**Your assignment:** All entries must be transcribed exactly, down to the last character.

Dataset entries:
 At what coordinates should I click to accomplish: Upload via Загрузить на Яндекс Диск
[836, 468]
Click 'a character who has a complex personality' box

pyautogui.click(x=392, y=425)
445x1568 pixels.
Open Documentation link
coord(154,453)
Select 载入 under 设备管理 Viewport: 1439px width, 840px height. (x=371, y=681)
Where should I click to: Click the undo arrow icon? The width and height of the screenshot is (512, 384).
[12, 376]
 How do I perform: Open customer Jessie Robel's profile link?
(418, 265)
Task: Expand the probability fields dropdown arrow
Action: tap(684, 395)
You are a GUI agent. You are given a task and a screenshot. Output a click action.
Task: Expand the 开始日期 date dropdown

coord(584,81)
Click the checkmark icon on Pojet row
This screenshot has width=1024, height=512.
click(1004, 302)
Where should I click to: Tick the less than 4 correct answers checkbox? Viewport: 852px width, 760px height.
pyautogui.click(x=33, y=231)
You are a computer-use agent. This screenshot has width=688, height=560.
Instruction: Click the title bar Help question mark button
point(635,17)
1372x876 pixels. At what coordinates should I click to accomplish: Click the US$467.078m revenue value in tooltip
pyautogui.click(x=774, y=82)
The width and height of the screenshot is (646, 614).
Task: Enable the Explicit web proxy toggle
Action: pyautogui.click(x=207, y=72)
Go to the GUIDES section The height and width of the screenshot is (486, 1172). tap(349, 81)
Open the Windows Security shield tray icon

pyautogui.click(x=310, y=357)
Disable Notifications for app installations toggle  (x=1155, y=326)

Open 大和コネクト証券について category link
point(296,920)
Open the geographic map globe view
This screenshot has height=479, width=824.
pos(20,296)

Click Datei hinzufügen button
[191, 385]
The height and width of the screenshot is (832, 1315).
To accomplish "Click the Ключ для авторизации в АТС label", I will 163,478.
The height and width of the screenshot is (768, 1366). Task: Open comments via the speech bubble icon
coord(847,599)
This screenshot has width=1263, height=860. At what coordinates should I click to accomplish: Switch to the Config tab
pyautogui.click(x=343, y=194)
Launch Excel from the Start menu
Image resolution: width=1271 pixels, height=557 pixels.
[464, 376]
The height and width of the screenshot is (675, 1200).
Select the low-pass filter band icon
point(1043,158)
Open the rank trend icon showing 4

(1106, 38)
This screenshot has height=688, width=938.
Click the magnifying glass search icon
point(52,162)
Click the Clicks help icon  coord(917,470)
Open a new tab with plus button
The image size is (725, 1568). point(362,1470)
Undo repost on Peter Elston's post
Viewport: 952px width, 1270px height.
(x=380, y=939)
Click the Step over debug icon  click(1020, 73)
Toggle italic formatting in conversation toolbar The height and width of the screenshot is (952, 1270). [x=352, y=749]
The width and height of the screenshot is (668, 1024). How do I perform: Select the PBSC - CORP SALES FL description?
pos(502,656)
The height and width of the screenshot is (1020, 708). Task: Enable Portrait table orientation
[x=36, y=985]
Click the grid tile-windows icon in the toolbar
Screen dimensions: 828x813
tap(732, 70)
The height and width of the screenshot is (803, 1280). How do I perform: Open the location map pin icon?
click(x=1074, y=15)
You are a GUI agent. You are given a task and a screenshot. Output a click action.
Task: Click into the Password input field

**Answer:**
 At what coordinates should I click to accomplish: Upload via Загрузить на Яндекс Диск
[836, 468]
Click 'a character who has a complex personality' box

pyautogui.click(x=392, y=425)
445x1568 pixels.
Open Documentation link
coord(154,453)
Select 载入 under 设备管理 Viewport: 1439px width, 840px height. (x=371, y=681)
Where should I click to: Click the undo arrow icon? The width and height of the screenshot is (512, 384).
[12, 376]
 How do I perform: Open customer Jessie Robel's profile link?
(418, 265)
Task: Expand the probability fields dropdown arrow
Action: tap(684, 395)
You are a GUI agent. You are given a task and a screenshot. Output a click action.
Task: Expand the 开始日期 date dropdown

coord(584,81)
Click the checkmark icon on Pojet row
This screenshot has width=1024, height=512.
click(1004, 302)
Where should I click to: Tick the less than 4 correct answers checkbox? Viewport: 852px width, 760px height.
pyautogui.click(x=33, y=231)
You are a computer-use agent. This screenshot has width=688, height=560.
Instruction: Click the title bar Help question mark button
point(635,17)
1372x876 pixels. At what coordinates should I click to accomplish: Click the US$467.078m revenue value in tooltip
pyautogui.click(x=774, y=82)
The width and height of the screenshot is (646, 614).
Task: Enable the Explicit web proxy toggle
Action: pyautogui.click(x=207, y=72)
Go to the GUIDES section The height and width of the screenshot is (486, 1172). tap(349, 81)
Open the Windows Security shield tray icon

pyautogui.click(x=310, y=357)
Disable Notifications for app installations toggle  (x=1155, y=326)

Open 大和コネクト証券について category link
point(296,920)
Open the geographic map globe view
This screenshot has height=479, width=824.
pos(20,296)

Click Datei hinzufügen button
[191, 385]
The height and width of the screenshot is (832, 1315).
To accomplish "Click the Ключ для авторизации в АТС label", I will 163,478.
The height and width of the screenshot is (768, 1366). Task: Open comments via the speech bubble icon
coord(847,599)
This screenshot has width=1263, height=860. At what coordinates should I click to accomplish: Switch to the Config tab
pyautogui.click(x=343, y=194)
Launch Excel from the Start menu
Image resolution: width=1271 pixels, height=557 pixels.
[464, 376]
The height and width of the screenshot is (675, 1200).
Select the low-pass filter band icon
point(1043,158)
Open the rank trend icon showing 4

(1106, 38)
This screenshot has height=688, width=938.
Click the magnifying glass search icon
point(52,162)
Click the Clicks help icon  coord(917,470)
Open a new tab with plus button
The image size is (725, 1568). point(362,1470)
Undo repost on Peter Elston's post
Viewport: 952px width, 1270px height.
(x=380, y=939)
Click the Step over debug icon  click(1020, 73)
Toggle italic formatting in conversation toolbar The height and width of the screenshot is (952, 1270). [x=352, y=749]
The width and height of the screenshot is (668, 1024). How do I perform: Select the PBSC - CORP SALES FL description?
pos(502,656)
The height and width of the screenshot is (1020, 708). Task: Enable Portrait table orientation
[x=36, y=985]
Click the grid tile-windows icon in the toolbar
Screen dimensions: 828x813
tap(732, 70)
The height and width of the screenshot is (803, 1280). How do I perform: Open the location map pin icon?
click(x=1074, y=15)
You are a GUI agent. You are given a task and a screenshot. Output a click action.
Task: Click into the Password input field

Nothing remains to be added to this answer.